To find the dimensions of mass when force, length, and time are taken as fundamental units, we can follow these steps: ### Step-by-Step Solution: 1. **Understand the relationship between force, mass, and acceleration**: The fundamental equation relating these quantities is given by Newton's second law: \[ F = m \cdot a \] where \( F \) is force, \( m \) is mass, and \( a \) is acceleration. 2. **Rearranging the equation**: From the equation, we can express mass \( m \) in terms of force \( F \) and acceleration \( a \): \[ m = \frac{F}{a} \] 3. **Identify the dimensions of force and acceleration**: - The dimension of force \( F \) can be expressed in terms of mass, length, and time. Using the formula \( F = m \cdot a \), we know that: \[ [F] = [m] \cdot [a] \] - The dimension of acceleration \( a \) is defined as the change in velocity over time. Since velocity \( v \) is displacement over time, we have: \[ a = \frac{v}{t} = \frac{L/T}{T} = \frac{L}{T^2} \] Thus, the dimension of acceleration is: \[ [a] = [L][T^{-2}] \] 4. **Substituting the dimensions**: Now, substituting the dimensions of \( a \) back into the equation for mass: \[ [m] = \frac{[F]}{[a]} = \frac{[F]}{[L][T^{-2}]} \] 5. **Expressing the dimension of force**: We need to express the dimension of force \( F \) in terms of the fundamental units.
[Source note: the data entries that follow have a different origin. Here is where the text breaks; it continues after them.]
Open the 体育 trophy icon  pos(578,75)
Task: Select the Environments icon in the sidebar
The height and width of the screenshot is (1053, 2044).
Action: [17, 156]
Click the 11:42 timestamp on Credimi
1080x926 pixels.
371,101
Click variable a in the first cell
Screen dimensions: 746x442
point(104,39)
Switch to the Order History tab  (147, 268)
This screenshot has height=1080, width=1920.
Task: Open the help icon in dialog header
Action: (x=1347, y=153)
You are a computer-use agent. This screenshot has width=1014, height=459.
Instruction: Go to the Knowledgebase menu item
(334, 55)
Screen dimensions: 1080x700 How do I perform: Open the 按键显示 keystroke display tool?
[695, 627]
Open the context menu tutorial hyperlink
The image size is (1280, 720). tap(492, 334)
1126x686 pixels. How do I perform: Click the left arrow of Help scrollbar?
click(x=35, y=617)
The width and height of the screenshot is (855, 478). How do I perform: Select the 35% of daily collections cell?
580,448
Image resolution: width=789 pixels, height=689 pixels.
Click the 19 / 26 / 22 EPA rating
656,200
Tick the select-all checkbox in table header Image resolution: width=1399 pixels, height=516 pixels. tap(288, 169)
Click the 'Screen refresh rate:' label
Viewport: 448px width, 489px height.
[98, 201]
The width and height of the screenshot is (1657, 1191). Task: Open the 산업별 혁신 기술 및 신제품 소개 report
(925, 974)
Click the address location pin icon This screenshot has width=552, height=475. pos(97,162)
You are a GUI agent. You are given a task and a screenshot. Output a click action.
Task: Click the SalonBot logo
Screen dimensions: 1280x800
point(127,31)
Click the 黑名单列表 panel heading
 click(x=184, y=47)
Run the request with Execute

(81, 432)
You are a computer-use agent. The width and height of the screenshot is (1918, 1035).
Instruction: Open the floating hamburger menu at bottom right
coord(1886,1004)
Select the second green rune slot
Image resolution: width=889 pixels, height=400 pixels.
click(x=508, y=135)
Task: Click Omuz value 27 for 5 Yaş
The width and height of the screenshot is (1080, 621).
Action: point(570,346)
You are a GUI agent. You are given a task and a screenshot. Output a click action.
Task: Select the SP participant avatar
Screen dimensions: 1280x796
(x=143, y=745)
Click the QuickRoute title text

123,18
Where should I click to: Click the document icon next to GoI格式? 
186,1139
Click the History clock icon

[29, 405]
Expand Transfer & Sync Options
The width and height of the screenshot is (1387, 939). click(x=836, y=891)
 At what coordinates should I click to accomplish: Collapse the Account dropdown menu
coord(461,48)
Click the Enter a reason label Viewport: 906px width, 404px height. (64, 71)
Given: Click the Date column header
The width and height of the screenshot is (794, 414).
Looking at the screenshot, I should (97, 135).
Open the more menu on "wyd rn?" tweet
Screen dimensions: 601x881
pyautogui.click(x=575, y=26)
Since force is defined as mass times acceleration: \[ [F] = [m][a] = [m][L][T^{-2}] \] Therefore, we can substitute this into our equation for mass: \[ [m] = \frac{[m][L][T^{-2}]}{[L][T^{-2}]} \] 6. **Simplifying the expression**: When we simplify this, we find that the dimensions of mass \( [m] \) can be expressed as: \[ [m] = [F][L^{-1}][T^{2}] \] 7. **Final expression**: Since we are looking for the dimensions of mass in terms of force \( F \), length \( L \), and time \( T \): \[ [m] = [F][L^{-1}][T^{2}] \] 8. **Conclusion**: Therefore, the dimensions of mass when force, length, and time are taken as fundamental units is: \[ [m] = F^1 L^{-1} T^2 \] ### Answer: The dimensions of mass are \( F^1 L^{-1} T^2 \).